ETL with R Markdown on RStudio Connect - Output files

This blog is a how-to guide for leveraging R Markdown output files to create a basic ETL process that feeds other data products also hosted on RStudio Connect.

This is what I built to demonstrate the workflow:

Here is a link to the code template: https://gist.github.com/kellobri/f026e30f672b1ab8d6eb2c2f2b91deeb

More information about R Markdown output files can be found in the RStudio Connect user guide here

Please let me know if you try building something similar, I'd love to hear about it!

5 Likes

Hi Kelly! I have my permissions set to "anyone - no login required" on the markdown. This is the error i get on the Shiny app:

2019/04/24 15:37:56.864351336 Error in value[3L] :
2019/04/24 15:37:56.864366436 path[1]="https://rconnect.eqt.com/content/43/hist_snap.feather": No such file or directory
2019/04/24 15:37:56.864417636 Calls: local ... tryCatch -> tryCatchList -> tryCatchOne ->
2019/04/24 15:37:56.864419436 Execution halted

Thanks @rexeven!
Can you share your shiny code as well (or at least the relevant bits)?

library(shiny)
library(tidyverse)
library(dashboardthemes)
library(shinydashboard)
library(gt)
library(ggplot2)
library(feather)
library(httr)
library(data.table)

options(scipen=999)

source(here::here('theme_EQT_gradient.R'))

hist_snap <- read_feather('https://rconnect.eqt.com/content/43/hist_snap.feather')

hist_snap2 <- read_feather('https://rconnect.eqt.com/content/43/hist_snap2.feather')

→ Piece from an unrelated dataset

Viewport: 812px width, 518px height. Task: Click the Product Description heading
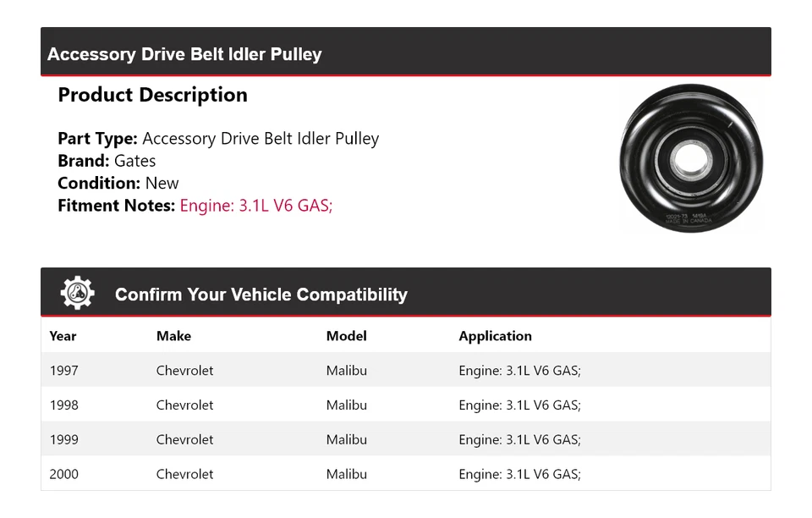(153, 96)
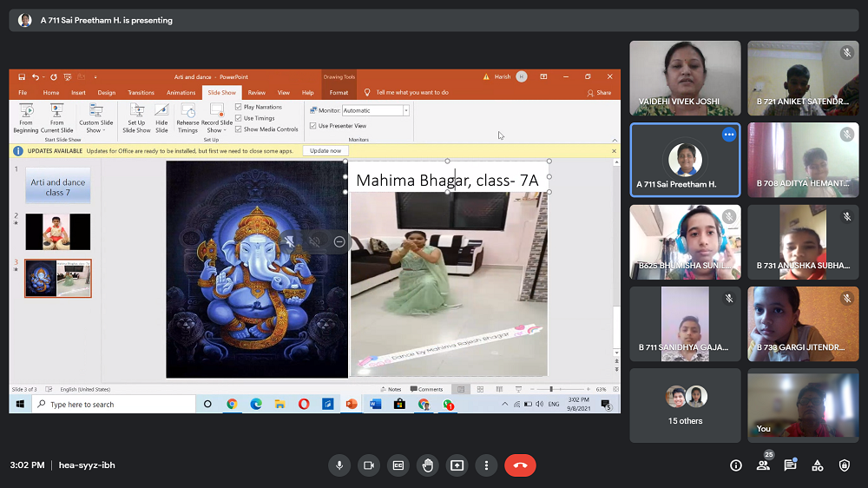
Task: Open the chat panel
Action: click(x=790, y=465)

Its odd; I can navigate to var/lib/rstudio-connect/reports...appropriate version/bundle/etc. and see the .feather files. I can also put the https address in my browser and it prompts me to download the file.

Yeah that's really curious - and you double checked that the URLs you're using there are correct? You pulled it straight from the "Open Solo" location?

Content deployed to http://connect.mycompany.com/content/42/ will have its output files available under that URL path. An output file named daily-summary.csv will be available at the URL http://connect.mycompany.com/content/42/daily-summary.csv .
The URL for your content is the same as its “Open Solo” location and is available in the RStudio Connect dashboard.

I did. And the fact that putting that exact address into my browser prompts me to download the file, leads me to believe it is correct. I feel like it is perhaps a configuration issue. Should my RConnect config file have a [Data Dir] entry? Mine does not, but perhaps it goes to default if it is not specified?

Also, I should mention: I was able to create a folder on the RConnect server that my team can all write to with a markdown document, and then read from in a Shiny app. So the concept itself is working. I just don't like that method, as we will surely run into issues when people save files with the same names. I also don't want to manage creating a folder for every Shiny app to prevent overwriting. It seems the HTTP call is the issue, but only from RConnect.

Yep - absolutely. This paradigm feels cleaner to me than the persistent storage solution for all the reasons you've noted. But only if we can get it working!

My colleague @cole mentioned that we have seen networking issues and situations where Connect has been configured in such a way that the server cannot address itself by its DNS name. If you want to open a support ticket on this issue, we would be happy to work through it with you. I think it might be worth getting some logs and learning about your config and proxy setup. If you do open a ticket, please reference this community post so that our support team can pull me in on it.

2 Likes

I opened a ticket, thanks!

1 Like

This topic was automatically closed 21 days after the last reply. New replies are no longer allowed.

If you have a query related to it or one of the replies, start a new topic and refer back with a link.

Via the support ticket created, we found that this was actually due to an issue with the feather package. There's an open bug report for this here: https://github.com/wesm/feather/issues/231
We hope this will be resolved soon; in the meantime, should anyone else run into this issue, we recommend trying writing and reading .csv ​ files instead to see if this resolves the issue.

1 Like

Note that until the issue is resolved, it is also possible to just download the feather file into a temp / local location before reading it too :smile:

1 Like